:: TASK STATEMENT ::
Change each "Where should I click to" to "Where do I click to" in the lines starting at the one containing "Task: Click the blue plus icon above panel" and ending at the last line, and give only those lines back with nothing else altered.

:: RECORDS TO PROCESS ::
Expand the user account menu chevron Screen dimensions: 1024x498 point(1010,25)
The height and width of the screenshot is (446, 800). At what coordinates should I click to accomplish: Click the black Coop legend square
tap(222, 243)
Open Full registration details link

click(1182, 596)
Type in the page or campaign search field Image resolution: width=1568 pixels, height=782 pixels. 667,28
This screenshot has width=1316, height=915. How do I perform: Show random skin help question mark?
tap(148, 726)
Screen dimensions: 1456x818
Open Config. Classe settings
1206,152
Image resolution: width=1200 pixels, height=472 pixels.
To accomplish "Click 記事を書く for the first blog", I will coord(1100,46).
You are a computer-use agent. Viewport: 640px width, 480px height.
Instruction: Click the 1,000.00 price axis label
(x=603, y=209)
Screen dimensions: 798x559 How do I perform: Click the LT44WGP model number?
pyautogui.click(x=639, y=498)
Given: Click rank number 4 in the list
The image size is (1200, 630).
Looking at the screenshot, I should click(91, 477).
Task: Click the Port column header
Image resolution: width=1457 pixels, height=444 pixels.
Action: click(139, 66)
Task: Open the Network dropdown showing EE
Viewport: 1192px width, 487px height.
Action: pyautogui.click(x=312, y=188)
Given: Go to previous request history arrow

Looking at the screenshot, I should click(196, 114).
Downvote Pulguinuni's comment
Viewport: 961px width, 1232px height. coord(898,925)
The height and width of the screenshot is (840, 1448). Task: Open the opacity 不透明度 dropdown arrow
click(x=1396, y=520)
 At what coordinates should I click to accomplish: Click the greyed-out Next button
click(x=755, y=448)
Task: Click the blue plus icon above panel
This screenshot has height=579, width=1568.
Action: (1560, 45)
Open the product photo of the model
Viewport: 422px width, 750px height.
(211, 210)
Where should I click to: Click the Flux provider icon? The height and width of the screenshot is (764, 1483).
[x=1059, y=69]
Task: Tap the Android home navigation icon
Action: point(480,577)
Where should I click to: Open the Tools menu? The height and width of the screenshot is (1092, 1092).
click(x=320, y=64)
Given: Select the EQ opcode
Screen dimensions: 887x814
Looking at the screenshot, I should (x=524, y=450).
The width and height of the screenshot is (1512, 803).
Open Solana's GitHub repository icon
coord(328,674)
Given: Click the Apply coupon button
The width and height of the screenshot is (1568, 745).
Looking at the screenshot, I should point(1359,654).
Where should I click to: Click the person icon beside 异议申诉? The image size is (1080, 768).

:: TASK RESULT ::
Task: Click the blue plus icon above panel
This screenshot has height=579, width=1568.
Action: (1560, 45)
Open the product photo of the model
Viewport: 422px width, 750px height.
(211, 210)
Where do I click to: Click the Flux provider icon? The height and width of the screenshot is (764, 1483).
[x=1059, y=69]
Task: Tap the Android home navigation icon
Action: point(480,577)
Where do I click to: Open the Tools menu? The height and width of the screenshot is (1092, 1092).
click(x=320, y=64)
Given: Select the EQ opcode
Screen dimensions: 887x814
Looking at the screenshot, I should (x=524, y=450).
The width and height of the screenshot is (1512, 803).
Open Solana's GitHub repository icon
coord(328,674)
Given: Click the Apply coupon button
The width and height of the screenshot is (1568, 745).
Looking at the screenshot, I should point(1359,654).
Where do I click to: Click the person icon beside 异议申诉? The image size is (1080, 768).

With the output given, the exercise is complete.